Musiciens en exil

Les objectifs du projet :
-Faciliter l’insertion socioprofessionnelle de musiciens professionnels en exil
-Favoriser la transmission des cultures et la création de liens sociaux à travers la musique
-Sensibiliser les publics sur la situation de l’exil

De nombreux musiciens professionnels en situation d’exil ont trouvé refuge à Bordeaux. Originaires d’Afghanistan, d’Iran, de Syrie, de Géorgie ou d’Albanie, ils ont apporté avec eux leurs instruments, leurs compétences et leurs répertoires. Malgré leur expérience professionnelle et leur situation régulière les autorisant à travailler, il leur est difficile d’exercer le métier de musicien en France : la méconnaissance du milieu artistique français, le manque de réseau et de visibilité ainsi que la barrière de la langue, sont autant de freins à leur insertion.

Ebrahim, Ninar, Yamen, Bayan et tant d’autres, sont compositeurs, producteurs, chefs d’orchestre, chefs de chœur, chanteurs, pianistes, violoncellistes… ils jouent du daf, du setar ou encore du saz. Tous ont une connaissance approfondie de la musique traditionnelle de leur région natale qu’ils souhaitent partager et transmettre. Ne trouvant ni de lieu où exercer leur profession de musicien, ni de lieu où enseigner, ils sont contraints de mettre de côté leur vie professionnelle, pour subvenir à leurs besoins.

D’un autre côté, une grande partie de la population locale cherche à mieux connaître les nouveaux arrivants et à s’enrichir de la diversité culturelle qu’ils apportent.

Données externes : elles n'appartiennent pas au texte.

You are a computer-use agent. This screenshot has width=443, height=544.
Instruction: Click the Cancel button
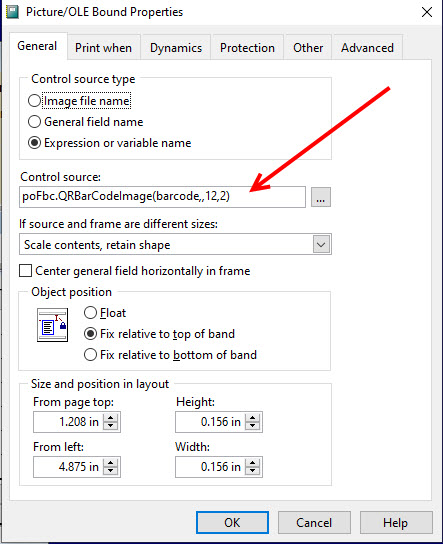click(x=314, y=522)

La musique représentant un formidable vecteur d’ouverture à l’autre ; via la transmission de leurs répertoires musicaux respectifs, ces artistes rendent accessible toute une partie de leur culture, à différents publics.

©Iyad KALLAS
 

Forts de ces constats, Jamira décline son projet Musiciens en exil, sur 3 axes.

Un accompagnement social et professionnel individualisé et adapté aux besoins de chaque musicien

Afin de combler le vide existant dans l’accompagnement des personnes en exil travaillant dans le domaine de la culture, Jamira facilite les démarches administratives pour les musiciens qu’elle accompagne, contribue à résoudre leurs problématiques (mobilité, langue, etc.), et les met en lien avec des réseaux professionnels locaux (pour trouver des dates de concerts, des lieux où donner des cours de musique…).

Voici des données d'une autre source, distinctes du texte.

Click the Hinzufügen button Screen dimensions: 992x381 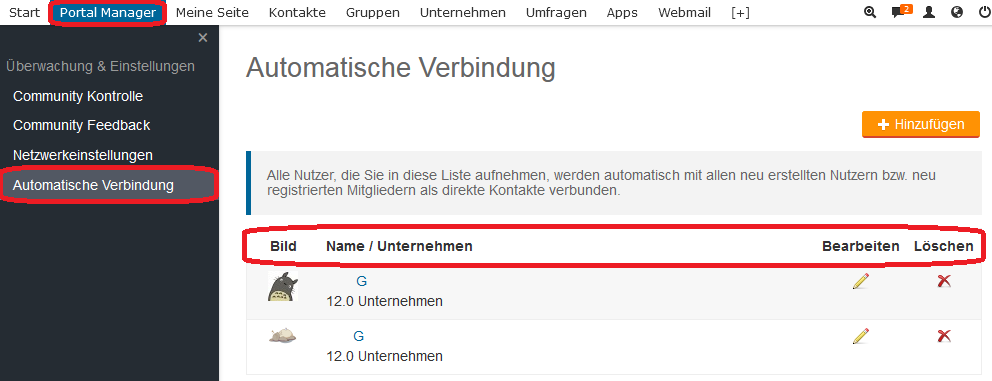921,125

Un accompagnement collectif autour du développement d’un projet artistique commun, vitrine des talents

Six musiciens accompagnés dans le cadre du projet Musiciens en exil, ont choisi de se réunir pour travailler ensemble sur un répertoire de musique traditionnelle réarrangée avec les instruments de chacun. Regroupant des musiciens originaires de quatre régions (Syrie, Kurdistan syrien, Kurdistan iranien et Albanie), le “Meso Ensemble” (ex- Jamira Ensemble) leur permet de valoriser leurs compétences respectives.

Pleinement acteurs du projet, ils le bâtissent ensemble en s’appuyant sur leurs savoirs et leurs expériences. Ce travail collectif basé sur l’interculturalité mélange les styles musicaux, favorise l’entraide et l’apprentissage de nouvelles techniques. Il facilite également la mise en relation et l’accompagnement par des acteurs locaux, nécessaire pour connaître, comprendre et s’insérer dans le milieu artistique français. Jamira se positionne comme un tremplin, pour permettre au “Jamira Ensemble” de se développer avant la mise en lien avec un producteur.

Des actions de médiation culturelle, pour sensibiliser les publics sur la situation de l’exil, favoriser les découvertes culturelles, et créer du lien social

À travers le développement d’actions de médiation, Jamira souhaite permettre :

  • Aux musiciens de rencontrer, d’échanger et d’apprendre à connaître différents publics. Ces actions représentent aussi pour eux une source de revenus complémentaire ;
  • Aux publics, un accès à la culture au sens large, et en particulier au répertoire musical des populations en exil sur leur territoire. Ces actions permettent aussi de sensibiliser les publics à la situation de l’exil ;
  • Aux lieux de culture de faciliter l’accès à des cultures et à des musiques peu représentées ;
  • À la société, la création de nouveaux liens entre les personnes en situation d’exil et la population locale.